Perdieron la cooperativa y ahora se obsesionaron con las pérdidas
La publicación casi diaria de imágenes y videos de pérdidas en la red de agua potable por parte del aparato comunicacional de la Municipalidad de Villa de Merlo no pasa desapercibida. La insistencia en exponer caños rotos sorprende tanto por su intensidad como por su contexto político: apenas 12 días atrás, la lista impulsada por el municipio y la familia Álvarez sufrió una dura derrota en la asamblea de la Cooperativa de Agua, donde la conducción actual retuvo con amplitud el manejo del recurso.

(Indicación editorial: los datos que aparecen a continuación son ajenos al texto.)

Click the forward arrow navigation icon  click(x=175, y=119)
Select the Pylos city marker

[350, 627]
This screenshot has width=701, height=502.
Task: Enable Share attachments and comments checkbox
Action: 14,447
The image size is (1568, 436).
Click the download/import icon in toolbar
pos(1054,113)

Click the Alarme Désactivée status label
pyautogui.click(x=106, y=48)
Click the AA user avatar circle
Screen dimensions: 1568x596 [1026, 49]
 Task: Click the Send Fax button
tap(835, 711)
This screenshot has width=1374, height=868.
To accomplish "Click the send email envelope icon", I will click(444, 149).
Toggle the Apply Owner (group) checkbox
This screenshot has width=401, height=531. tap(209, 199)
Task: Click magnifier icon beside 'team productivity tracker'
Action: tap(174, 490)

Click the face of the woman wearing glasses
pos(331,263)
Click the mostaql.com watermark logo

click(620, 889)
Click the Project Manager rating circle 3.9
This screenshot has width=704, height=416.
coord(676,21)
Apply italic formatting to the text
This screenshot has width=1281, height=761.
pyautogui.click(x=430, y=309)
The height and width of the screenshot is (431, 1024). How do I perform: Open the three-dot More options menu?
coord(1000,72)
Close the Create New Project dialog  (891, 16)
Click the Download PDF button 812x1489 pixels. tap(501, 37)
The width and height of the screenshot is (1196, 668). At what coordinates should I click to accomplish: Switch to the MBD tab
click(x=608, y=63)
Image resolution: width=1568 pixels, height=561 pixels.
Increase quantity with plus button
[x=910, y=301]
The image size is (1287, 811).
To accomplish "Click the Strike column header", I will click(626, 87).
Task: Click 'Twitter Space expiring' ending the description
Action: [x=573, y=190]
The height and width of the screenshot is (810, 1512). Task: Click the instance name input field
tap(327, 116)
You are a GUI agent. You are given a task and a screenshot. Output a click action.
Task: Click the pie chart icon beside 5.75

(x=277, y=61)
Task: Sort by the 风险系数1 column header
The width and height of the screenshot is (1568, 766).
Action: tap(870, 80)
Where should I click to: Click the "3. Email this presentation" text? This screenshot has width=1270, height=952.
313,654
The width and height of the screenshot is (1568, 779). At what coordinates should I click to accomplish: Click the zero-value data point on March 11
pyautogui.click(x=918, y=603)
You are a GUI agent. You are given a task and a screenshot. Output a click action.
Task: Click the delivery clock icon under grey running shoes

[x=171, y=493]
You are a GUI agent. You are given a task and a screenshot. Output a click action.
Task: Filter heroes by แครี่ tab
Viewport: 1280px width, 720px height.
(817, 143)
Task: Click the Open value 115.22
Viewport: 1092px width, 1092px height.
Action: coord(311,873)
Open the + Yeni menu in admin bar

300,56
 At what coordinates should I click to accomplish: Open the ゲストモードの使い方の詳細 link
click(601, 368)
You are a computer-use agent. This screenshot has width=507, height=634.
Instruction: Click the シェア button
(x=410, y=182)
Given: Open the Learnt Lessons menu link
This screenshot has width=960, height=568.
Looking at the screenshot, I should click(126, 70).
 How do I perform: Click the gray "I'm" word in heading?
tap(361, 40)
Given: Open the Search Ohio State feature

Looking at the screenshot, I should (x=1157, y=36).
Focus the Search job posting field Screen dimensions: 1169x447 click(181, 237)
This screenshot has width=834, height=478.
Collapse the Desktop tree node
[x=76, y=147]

Mientras la gestión comunal asegura estar preocupada por cada gota, los vecinos conviven con reclamos por calles deterioradas, luminarias que no funcionan, basurales a cielo abierto, deficiencias en los CAPS, sueldos municipales por debajo de la indigencia y temporadas turísticas que no logran despegar. Sin embargo, la lupa oficial parece haberse concentrado únicamente en las cañerías.
La campaña, que se repite en partes oficiales y medios afines, expone cada fisura de la cooperativa como si se tratara de política de Estado. Se publican fotos y videos de cada pérdida, compartidos en redes por funcionarios que se muestran más atentos a los chorros de agua que a las urgencias de la comunidad.

El trasfondo no se disimula: la derrota del 30 de agosto marcó un antes y un después. La cooperativa, defendida por los socios y por buena parte de la comunidad, sigue siendo un espacio al que el municipio intentó acceder en varias oportunidades sin éxito. La estrategia de exhibir sus fallas públicas parece más una muestra de despecho que un gesto real de cuidado del recurso.
Incluso circulan versiones sobre posibles denuncias penales contra funcionarios municipales y provinciales por maniobras que habrían afectado a la institución. Lo cierto es que, en Villa de Merlo, el agua siempre fue un recurso vital. Pero en este caso, más que la sed de cuidado, lo que queda en evidencia es la sed de poder.